On Fri, 2006-03-10 at 12:46 +1300, Greg Ewing wrote:
Steven Elliott wrote:
One way of handling it is to alter STORE_ATTR (op code for assigning to mod.str) to always check to see if the key being assigned is one of the default builtins. If it is, then the module's indexed array of builtins is assigned to.
As long as you're going to all that trouble, it doesn't seem like it would be much harder to treat all global names that way, instead of just a predefined set. The compiler already knows all of the names that are used as globals in the module's code.
The important difference between builtins and globals is that with builtins both the compiler and the runtime can enumerate all references to builtins in a single consistent way. That is "True" can always be builtin #3 and "len" can always be builtin #17, or whatever. This isn't true of globals in that a pyc file referencing a global in a module may have been compiled with a different version of that module (that is "some_module.some_global" can't compiled to single fixed index since stuff may shift around in "some_module"). With globals you have the same kind of problem that you have with operating systems that use ordinals to refer to symbols in shared libraries. So in the case of a static reference to a builtin ("while True", or whatever) the compiler would generate something that refers to it with that builtin's index (such as a new "BUILTIN_OP" opcode, as Philip suggested). Ordinary globals (non-builtins) would continue to be generated as the same code (the "LOAD_GLOBAL" opcode (I'll only refer to the loading opcodes in this email)). In the case of a dynamic reference to a builtin ("eval('True = 7')" or "from foo import *" or whatever) would generate the opcode that indicates that the runtime needs to figure out what do to (the same "LOAD_NAME" opcode). The second part of the the "LOAD_NAME" opcode is similar to the current "LOAD_GLOBAL" opcode - it first checks the hash tables of globals and then checks the hash table of builtins. However, the second part of the "LOAD_NAME" opcode could be implemented such that it first checks against a list of default builtins (which could be a hash table that returns the index of that builtin) and then indexes into the array of builtins if it is found, or retrieves it from the single hash table of globals otherwise. So the "LOAD_NAME" opcode (or similar attempts to dynamically get a name) would almost be as efficient as it currently it.
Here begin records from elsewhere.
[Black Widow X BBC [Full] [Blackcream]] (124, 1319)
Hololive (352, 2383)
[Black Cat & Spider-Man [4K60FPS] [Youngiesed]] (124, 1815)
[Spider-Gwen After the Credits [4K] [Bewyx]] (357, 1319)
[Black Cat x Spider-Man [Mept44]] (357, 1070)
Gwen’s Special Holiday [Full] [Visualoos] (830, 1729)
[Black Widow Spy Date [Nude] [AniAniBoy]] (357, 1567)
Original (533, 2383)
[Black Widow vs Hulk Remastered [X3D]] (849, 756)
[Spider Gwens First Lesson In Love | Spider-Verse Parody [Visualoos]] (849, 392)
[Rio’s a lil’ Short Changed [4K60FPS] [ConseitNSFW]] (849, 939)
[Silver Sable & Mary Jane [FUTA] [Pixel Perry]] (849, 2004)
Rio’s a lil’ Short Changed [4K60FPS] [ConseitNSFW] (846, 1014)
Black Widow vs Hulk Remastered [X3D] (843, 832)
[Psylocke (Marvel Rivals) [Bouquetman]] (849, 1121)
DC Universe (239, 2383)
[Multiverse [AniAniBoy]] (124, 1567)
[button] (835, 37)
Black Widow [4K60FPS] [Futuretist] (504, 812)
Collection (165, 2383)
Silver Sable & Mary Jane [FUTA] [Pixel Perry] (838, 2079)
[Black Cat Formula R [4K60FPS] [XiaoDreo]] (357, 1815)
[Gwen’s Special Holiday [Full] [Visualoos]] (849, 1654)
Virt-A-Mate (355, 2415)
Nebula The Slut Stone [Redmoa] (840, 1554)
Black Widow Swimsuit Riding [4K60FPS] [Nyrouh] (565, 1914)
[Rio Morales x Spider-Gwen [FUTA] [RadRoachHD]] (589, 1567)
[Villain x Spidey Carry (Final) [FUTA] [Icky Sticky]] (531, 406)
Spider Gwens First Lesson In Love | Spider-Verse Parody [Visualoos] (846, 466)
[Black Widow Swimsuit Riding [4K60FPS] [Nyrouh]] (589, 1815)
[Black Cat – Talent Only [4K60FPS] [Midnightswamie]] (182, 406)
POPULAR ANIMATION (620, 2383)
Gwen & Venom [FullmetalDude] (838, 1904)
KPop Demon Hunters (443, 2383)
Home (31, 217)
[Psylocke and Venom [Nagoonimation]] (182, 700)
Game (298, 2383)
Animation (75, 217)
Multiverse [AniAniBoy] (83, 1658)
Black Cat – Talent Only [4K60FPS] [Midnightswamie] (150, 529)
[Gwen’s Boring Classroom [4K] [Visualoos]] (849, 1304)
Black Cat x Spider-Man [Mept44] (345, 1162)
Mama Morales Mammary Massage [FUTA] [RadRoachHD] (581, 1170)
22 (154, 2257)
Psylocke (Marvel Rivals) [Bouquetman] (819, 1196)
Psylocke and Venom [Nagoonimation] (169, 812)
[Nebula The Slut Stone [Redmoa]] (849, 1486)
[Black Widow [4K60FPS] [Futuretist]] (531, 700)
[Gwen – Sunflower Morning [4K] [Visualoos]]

That's great, but I'm curious if additional gains can be made be focusing just on builtins.
As long as builtins can be shadowed, I can't see how to make any extra use of the fact that it's a builtin. A semantic change would be needed, such as forbidding shadowing of builtins, or at least forbidding this from outside the module.
One way of looking at is rather than having a clear distinction between builtins and globals (as there currently is) there would be a single global name space that internally in Python is implemented in two data structures. An array for frequently used names and a hash table for infrequently used names. And the division between the two wouldn't even have two be between globals and builtins like we've been talking about so far. What distinguishes the builtins is you get them for free (initialized on startup). So, it would be possible to insert infrequently used builtins into the hash table of infrequently used names only when the module refers to it. Conversely, names that aren't builtins, but that are used frequently in many different modules, such as "sys" or "os", could have indexes set aside for for them in the array of frequently used names. Later, when when it gets a value (because "sys" is imported, or whatever) it just gets stuck into the predetermined slot in the array of frequently used names. Since builtins can be shadowed, as you point out, there would have to be one array of frequently used names per module. But often it would be the same as other modules. So internally, as a matter of efficiency, the interpreter could use a copy on write strategy where a global array of frequently used names is used by the module until it assigns to "True", or something like that, at which point it gets its own copy. -- ----------------------------------------------------------------------- | Steven Elliott | selliott4@austin.rr.com | -----------------------------------------------------------------------